Menurut Malecha et al. (1992), diduga jaringan gonad udang galah (Macrobrachium rosenbergii) yang belum terdiferensiasi masih labil untuk jangka pendek, tetapi perkembangannya akan meningkat sejalan dengan umur seperti pada vertebrata. Selanjutnya dikatakan bahwa determinasi gen jantan Macrobrachium rosenbergii tidak berfungsi dengan baik selama periode larva ke pasca larva, tetapi akan muncul kemudian pada awal perkembangan juvenil. Menurut Hunter & Donaldson (1983), interval waktu perkembangan gonad sangat berpengaruh terhadap keberhasilan pemberian hormon, terutama pada saat gonad dalam keadaan labil. Hal ini berhubungan dengan fungsi hormon steroid yang bekerja sebagai perangsang terjadinya diferensiasi.

Perkembangan morfologi seks sekunder pada udang windu hampir lengkap (sempurna) pada panjang karapas 10.8 mm untuk yang jantan, sedangkan pada betina terjadi pada saat panjang karapasnya 11.3 mm. Dengan demikian maka seks sekunder diperkirakan terjadi pada panjang total 24.8-25.9 mm (Motoh 1981).

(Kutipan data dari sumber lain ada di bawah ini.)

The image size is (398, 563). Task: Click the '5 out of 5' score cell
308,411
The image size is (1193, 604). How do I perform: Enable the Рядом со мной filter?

Menurut Malecha et al. (1992), perubahan fungsi seks pada udang galah betina dengan morfologi seks sekunder yang mendekati lengkap terjadi pada panjang karapas antara 6.5-7.5 mm atau mendekati umur 30 hari setelah pasca larva. Selanjutnya dikatakan, bahwa implantasi jaringan kelenjar androgenik di bawah ukuran panjang karapas 7.5 mm pada juvenil udang galah betina telah menyebabkan perkembangan testis dengan menekan secara keseluruhan sifat-sifat betina dan menunjukkan perkembangan yang lengkap dengan karakteristik seks sekunder jantan yang normal. Sedangkan pada implantasi jaringan androgenik di atas ukuran ini secara fenotipe tidak terjadi perubahan kelamin walaupun tingkah laku dan seks sekundernya jantan dengan sifat yang kelihatan normal, tetapi pada saluran reproduksi internalnya rusak dan infertil. Namun menurut Mantel & Dudgeon (2005), perubahan fungsi kelamin udang galah dengan morfologi kelamin sekunder mendekati lengkap terjadi saat panjang karapas 15 mm-17 mm.

Aplikasi yang sering digunakan adalah rangsangan hormonal karena cara ini cepat, tepat, praktis dan biasanya dilakukan dengan metode penyuntikan (Mirza & Selton 1988), pemberian secara oral lewat pakan (Hepher & Pruginin 1981), dan melalui perendaman (Hunter & Donaldson 1983). Sex reversal banyak dilakukan secara oral lewat pakan dan perendaman dengan pemberian hormon sintetik seperti 17α-metilterstosteron (MT), 17α-etiniltestosteron (ET), 17β-eatradiol (E), Dietilstilbestrol (DES), dan Trebolon acetate (TBA) dan obat-obatan farmasi seperti aromatase inhibitor (AI), fadrozole (FAD), dan tributyltin (TBT) (Kuhl dan Brouwer 2005).

Keberhasilan penggunaan hormon untuk proses pengarahan diferensiasi bergantung pada beberapa faktor yaitu jenis hormon, dosis yang digunakan, cara dan lama penggunaan, jenis dan umur spesies, serta faktor lingkungan terutama suhu air media (Hunter dan Donaldson 1983).